# [Stated problem]
Please gather every row below that contains the string "target" and copy each one out. Case counts.
== Data lines
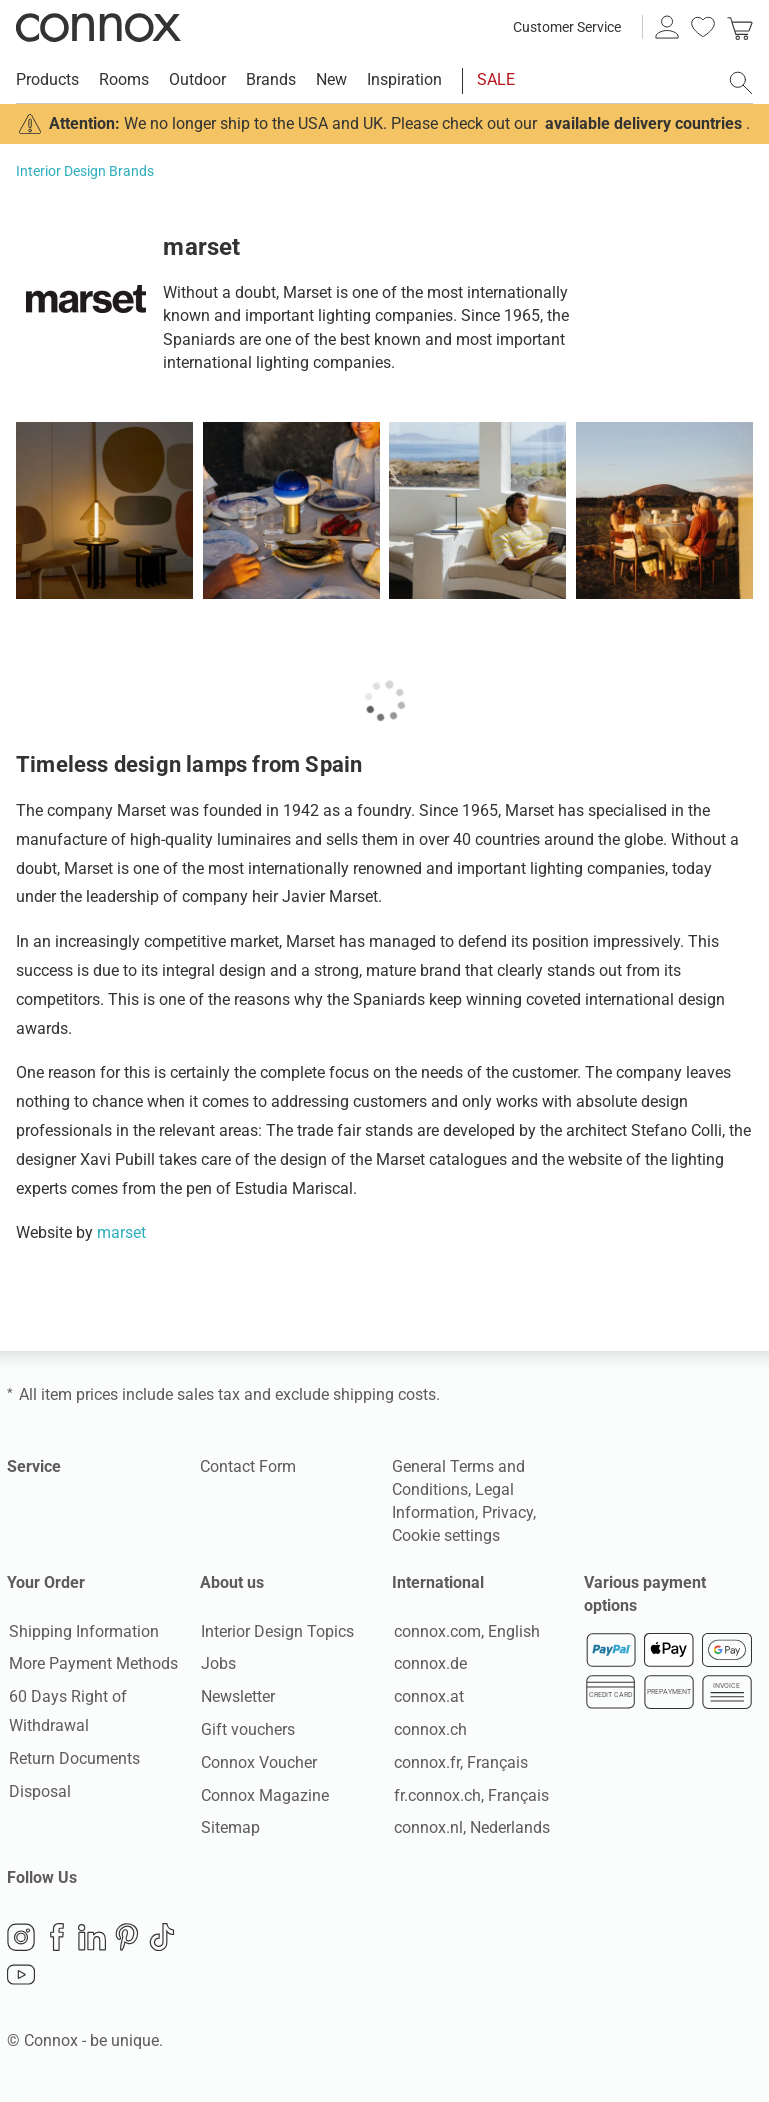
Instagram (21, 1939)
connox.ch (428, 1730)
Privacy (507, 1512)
====
== Data lines
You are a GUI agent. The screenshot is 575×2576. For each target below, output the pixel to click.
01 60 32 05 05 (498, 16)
====
# [Answer below]
You are a GUI agent. The screenshot is 575×2576. For each target below, output the pixel to click.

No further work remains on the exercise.